Outstanding post you made there, Quite! I'll comment in response to it at a different time, but for now wanted to say at least that much.

By the way, I've always been crazy about "Total Eclipse of the Heart" that you mentioned! It's epic! (And love Bonnie Tyler!) I recall that the same songwriter, Jim Steinman, also wrote the likewise superb "Making Love Out of Nothing at All", that Air Supply performed. Absolutely terrific songs, both of those! notes

I think that Billy Joe threw a MacGuffin off that bridge. Just listened to the My Girl Bill song. I know the song is about a comma but it brought to mind Lola

I just now played "My Girl Bill". I don't remember ever hearing it on my local radio stations during the '70s. Cute song. I didn't at all "get" what was going on in the song, most of the song, till towards the end finally figuring it out (thanks to you having mentioned a comma [the lack thereof], znex).

Btw, I get a kick out of reading some of the comments people leave below music videos on YouTube. Earlier, when I was watching the "Total Eclipse of the Heart" one, I cracked up (was literally LOL'ing) when I read the two following comments:

  • "Scientific fact: There was far more wind in the 80s than there is today."

  • "This music video has everything... wind.. ninjas... flowing gauze dresses, Fight scenes, Greasers, football players, sexy wet men, food fights, fencing, a choir with glowing eyes, a guy in a diaper doing the splits..."

LMAO!!! joy

I always put the two songs "Ode to Billie Joe (1967)" and "La siepe (1968)" together.

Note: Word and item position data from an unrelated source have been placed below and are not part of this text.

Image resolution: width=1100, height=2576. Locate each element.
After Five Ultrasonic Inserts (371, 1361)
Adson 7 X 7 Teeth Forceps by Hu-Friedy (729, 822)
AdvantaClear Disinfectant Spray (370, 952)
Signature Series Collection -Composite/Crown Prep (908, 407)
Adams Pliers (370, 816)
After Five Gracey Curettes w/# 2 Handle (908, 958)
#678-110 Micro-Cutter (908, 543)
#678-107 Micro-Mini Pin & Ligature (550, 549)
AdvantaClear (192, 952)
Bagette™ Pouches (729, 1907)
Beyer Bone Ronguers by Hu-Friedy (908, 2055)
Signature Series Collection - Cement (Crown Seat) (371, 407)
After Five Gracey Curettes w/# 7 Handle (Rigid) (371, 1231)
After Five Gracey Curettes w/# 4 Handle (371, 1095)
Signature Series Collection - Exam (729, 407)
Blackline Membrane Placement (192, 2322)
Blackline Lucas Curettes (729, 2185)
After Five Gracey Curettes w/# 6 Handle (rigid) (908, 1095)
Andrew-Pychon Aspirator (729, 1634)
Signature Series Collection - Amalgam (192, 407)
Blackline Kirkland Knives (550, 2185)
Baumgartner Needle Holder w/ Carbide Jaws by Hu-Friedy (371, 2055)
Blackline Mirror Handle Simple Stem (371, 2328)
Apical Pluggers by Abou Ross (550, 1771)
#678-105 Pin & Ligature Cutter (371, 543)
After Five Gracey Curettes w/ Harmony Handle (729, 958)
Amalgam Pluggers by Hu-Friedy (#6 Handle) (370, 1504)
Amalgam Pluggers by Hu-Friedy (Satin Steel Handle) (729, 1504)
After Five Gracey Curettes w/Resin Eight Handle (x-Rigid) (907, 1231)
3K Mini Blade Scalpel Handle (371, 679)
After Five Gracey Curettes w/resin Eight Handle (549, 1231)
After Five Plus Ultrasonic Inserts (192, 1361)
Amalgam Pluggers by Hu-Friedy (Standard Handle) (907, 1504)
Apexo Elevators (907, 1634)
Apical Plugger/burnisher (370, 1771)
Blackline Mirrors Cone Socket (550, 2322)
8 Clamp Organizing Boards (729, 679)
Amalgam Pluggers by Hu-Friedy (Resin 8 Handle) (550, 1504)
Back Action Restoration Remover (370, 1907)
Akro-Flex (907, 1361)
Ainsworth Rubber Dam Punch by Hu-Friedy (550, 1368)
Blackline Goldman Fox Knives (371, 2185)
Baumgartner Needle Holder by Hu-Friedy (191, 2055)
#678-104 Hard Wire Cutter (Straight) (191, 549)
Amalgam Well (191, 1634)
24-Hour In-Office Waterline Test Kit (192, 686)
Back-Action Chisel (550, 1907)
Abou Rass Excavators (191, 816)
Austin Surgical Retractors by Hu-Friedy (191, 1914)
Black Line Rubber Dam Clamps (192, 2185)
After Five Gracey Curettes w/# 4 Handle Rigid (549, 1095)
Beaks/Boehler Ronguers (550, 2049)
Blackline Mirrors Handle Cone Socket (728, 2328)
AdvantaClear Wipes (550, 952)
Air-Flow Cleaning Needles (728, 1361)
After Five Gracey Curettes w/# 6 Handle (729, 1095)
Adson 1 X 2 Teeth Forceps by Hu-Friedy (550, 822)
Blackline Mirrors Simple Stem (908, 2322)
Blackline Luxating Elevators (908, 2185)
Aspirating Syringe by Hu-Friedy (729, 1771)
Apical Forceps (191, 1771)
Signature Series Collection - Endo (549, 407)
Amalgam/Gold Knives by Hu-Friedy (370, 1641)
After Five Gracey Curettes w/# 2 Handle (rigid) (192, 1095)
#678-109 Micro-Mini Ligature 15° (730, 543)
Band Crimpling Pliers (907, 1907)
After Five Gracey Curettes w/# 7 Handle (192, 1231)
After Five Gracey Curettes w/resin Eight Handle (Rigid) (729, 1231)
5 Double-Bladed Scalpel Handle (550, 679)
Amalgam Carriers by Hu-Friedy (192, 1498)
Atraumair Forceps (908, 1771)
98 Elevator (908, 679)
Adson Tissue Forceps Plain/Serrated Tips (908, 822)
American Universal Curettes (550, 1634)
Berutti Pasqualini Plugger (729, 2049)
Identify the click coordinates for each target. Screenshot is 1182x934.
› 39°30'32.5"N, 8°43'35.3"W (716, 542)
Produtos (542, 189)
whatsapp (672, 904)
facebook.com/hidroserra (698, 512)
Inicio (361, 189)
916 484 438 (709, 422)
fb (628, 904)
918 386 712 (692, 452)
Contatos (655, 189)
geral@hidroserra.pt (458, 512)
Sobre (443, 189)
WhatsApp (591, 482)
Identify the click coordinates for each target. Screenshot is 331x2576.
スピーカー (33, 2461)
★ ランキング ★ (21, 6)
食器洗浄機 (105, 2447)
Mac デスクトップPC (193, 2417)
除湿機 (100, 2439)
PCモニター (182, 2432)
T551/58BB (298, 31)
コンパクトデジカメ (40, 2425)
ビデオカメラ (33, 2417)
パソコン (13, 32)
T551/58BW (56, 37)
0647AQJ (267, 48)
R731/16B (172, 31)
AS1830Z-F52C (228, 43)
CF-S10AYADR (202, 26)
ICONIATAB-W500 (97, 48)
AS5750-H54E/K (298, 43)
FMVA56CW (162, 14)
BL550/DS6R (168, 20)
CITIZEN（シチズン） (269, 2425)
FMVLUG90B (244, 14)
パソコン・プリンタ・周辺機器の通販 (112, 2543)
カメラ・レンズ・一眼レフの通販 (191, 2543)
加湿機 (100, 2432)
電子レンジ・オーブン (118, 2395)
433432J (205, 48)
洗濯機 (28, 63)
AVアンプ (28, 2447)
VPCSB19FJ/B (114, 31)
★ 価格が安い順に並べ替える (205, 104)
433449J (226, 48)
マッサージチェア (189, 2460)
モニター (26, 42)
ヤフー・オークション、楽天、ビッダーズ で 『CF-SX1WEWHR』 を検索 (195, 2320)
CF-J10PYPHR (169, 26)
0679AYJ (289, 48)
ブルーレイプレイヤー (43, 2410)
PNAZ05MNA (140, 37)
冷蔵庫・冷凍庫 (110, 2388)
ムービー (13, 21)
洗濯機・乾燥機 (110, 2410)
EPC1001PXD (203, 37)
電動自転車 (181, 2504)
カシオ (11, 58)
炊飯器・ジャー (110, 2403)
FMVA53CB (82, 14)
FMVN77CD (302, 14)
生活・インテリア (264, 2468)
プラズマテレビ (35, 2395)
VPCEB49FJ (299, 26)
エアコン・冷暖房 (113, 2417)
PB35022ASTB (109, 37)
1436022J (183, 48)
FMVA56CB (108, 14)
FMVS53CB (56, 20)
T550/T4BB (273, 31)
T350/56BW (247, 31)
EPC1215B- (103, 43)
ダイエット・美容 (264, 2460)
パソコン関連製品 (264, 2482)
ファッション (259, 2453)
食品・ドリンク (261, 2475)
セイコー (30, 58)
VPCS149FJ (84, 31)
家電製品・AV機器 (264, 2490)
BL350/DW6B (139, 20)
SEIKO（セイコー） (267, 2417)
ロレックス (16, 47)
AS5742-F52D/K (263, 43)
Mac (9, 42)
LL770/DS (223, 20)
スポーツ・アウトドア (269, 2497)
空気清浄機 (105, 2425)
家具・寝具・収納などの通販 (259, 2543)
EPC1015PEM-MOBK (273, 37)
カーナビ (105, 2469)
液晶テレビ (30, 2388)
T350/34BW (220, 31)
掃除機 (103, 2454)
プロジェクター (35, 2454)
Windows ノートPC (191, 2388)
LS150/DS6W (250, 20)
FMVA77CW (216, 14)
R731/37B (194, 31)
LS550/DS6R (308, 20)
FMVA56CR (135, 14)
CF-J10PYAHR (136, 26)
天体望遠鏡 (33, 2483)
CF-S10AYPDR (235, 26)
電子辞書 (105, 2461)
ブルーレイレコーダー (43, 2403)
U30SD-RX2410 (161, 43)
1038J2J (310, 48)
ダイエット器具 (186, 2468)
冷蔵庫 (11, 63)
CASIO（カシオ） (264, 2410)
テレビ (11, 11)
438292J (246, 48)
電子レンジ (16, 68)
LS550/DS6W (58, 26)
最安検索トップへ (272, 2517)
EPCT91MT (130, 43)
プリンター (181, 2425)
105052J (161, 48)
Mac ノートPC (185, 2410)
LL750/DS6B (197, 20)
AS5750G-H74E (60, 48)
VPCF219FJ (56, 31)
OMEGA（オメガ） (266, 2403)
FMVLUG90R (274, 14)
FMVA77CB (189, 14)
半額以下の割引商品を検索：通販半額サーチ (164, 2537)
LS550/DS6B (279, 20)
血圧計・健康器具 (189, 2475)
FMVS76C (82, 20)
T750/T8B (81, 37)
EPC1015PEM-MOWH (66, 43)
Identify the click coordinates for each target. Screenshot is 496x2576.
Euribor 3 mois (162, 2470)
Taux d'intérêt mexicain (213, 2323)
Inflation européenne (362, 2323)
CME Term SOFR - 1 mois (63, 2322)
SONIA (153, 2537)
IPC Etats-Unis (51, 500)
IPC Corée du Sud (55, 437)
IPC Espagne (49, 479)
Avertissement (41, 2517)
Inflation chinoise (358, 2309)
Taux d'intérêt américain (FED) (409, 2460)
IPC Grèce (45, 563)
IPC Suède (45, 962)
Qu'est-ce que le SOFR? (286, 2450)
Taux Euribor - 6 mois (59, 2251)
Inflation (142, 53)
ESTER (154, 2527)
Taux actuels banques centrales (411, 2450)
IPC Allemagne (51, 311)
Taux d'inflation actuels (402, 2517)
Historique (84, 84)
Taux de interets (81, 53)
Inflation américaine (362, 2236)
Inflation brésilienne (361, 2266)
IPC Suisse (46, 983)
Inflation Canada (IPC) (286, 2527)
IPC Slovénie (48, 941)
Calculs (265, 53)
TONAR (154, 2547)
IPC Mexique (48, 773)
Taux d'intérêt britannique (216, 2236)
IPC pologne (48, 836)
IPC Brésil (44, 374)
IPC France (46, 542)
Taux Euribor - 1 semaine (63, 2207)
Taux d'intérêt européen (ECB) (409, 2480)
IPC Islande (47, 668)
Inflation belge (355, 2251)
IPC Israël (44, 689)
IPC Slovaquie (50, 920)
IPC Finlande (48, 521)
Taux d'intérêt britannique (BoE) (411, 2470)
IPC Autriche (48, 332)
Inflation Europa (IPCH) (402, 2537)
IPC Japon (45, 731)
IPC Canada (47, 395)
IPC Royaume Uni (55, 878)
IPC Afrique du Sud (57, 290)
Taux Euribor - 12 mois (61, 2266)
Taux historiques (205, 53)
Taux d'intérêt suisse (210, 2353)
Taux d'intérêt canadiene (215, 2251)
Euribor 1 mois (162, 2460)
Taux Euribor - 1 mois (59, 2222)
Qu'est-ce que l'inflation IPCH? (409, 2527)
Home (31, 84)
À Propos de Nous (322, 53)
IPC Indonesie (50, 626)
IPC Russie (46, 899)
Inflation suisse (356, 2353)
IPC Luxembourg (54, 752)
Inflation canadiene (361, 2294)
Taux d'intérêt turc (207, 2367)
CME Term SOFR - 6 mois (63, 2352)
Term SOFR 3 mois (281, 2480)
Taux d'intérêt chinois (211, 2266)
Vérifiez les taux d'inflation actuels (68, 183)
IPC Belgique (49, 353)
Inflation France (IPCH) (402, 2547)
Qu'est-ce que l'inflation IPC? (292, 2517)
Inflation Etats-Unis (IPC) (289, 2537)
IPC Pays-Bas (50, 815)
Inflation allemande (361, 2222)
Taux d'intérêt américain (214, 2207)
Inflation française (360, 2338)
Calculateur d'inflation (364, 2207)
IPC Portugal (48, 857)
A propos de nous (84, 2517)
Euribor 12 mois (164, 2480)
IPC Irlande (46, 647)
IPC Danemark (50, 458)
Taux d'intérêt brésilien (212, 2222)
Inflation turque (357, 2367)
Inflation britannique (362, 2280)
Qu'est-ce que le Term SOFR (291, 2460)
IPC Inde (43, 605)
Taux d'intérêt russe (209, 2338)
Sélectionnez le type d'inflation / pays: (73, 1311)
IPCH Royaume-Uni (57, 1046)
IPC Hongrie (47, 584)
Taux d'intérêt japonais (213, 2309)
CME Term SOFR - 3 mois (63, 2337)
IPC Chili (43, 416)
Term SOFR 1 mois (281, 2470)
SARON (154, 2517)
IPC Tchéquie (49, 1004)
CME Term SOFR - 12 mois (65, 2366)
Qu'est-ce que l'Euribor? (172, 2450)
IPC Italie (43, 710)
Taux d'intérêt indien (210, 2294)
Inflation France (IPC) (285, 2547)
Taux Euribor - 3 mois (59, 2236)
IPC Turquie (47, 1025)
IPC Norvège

For some reason I've always tended to think of Vicki Lawrence's one-hit-wonder "The Night the Lights Went Out in Georgia" as like an afterthought of "Ode to Billie Joe". Here that song is.

@genplant29 said:

For some reason I've always tended to think of Vicki Lawrence's one-hit-wonder "The Night the Lights Went Out in Georgia" as like an afterthought of "Ode to Billie Joe". Here that song is.



I know what the story of "The Night the Lights Went Out in Georgia (1972)" is about, but what is the connection with "Ode to Billie Joe (1967)"? Love and death?

My mental association that links the two songs is mainly that they're both Southern gothic story songs (and from not many years apart) about rural tragedies. I've always loved story songs.

That's what I do too, and the lyrics are also important to me.

Bobbie sang "Ode to Billie Joe (1967)" and "La siepe (1968)" within a year of each other. The first song ended with her picking flowers and throwing them off the bridge. The second is about her leaving and saying goodbye to her mother, her friends, the trees, even to the creek.